Your instructions – Show every line of the material below that contains the word "Open", copying each such line in full.

Extracted records –
┄┄┄┄┄┄┄┄┄┄┄┄┄┄┄┄┄┄┄┄
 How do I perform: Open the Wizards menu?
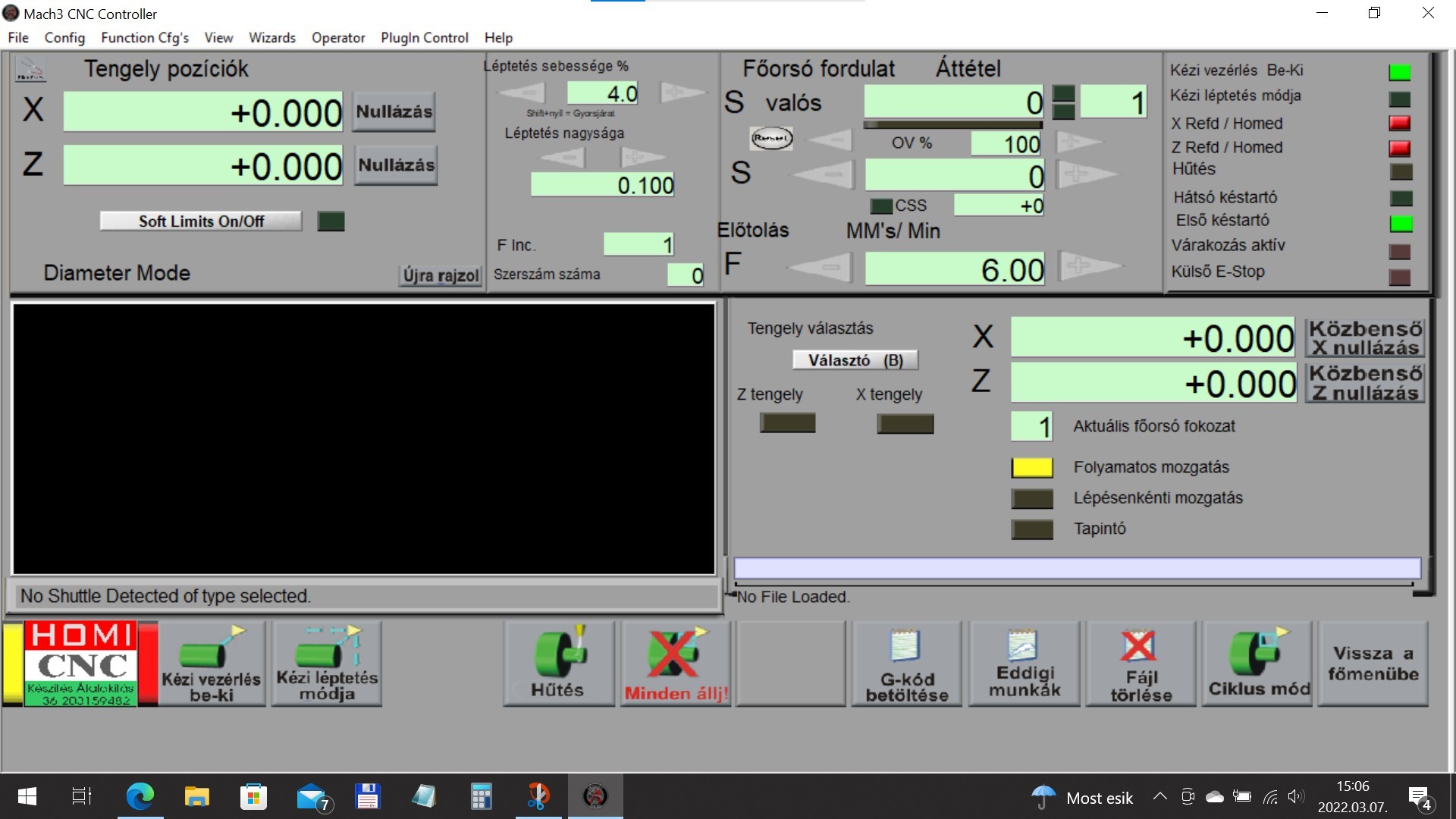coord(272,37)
┄┄┄┄┄┄┄┄┄┄┄┄┄┄┄┄┄┄┄┄
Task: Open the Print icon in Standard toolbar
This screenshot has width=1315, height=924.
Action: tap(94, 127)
┄┄┄┄┄┄┄┄┄┄┄┄┄┄┄┄┄┄┄┄
Correct response –
 How do I perform: Open the Wizards menu?
Task: Open the Print icon in Standard toolbar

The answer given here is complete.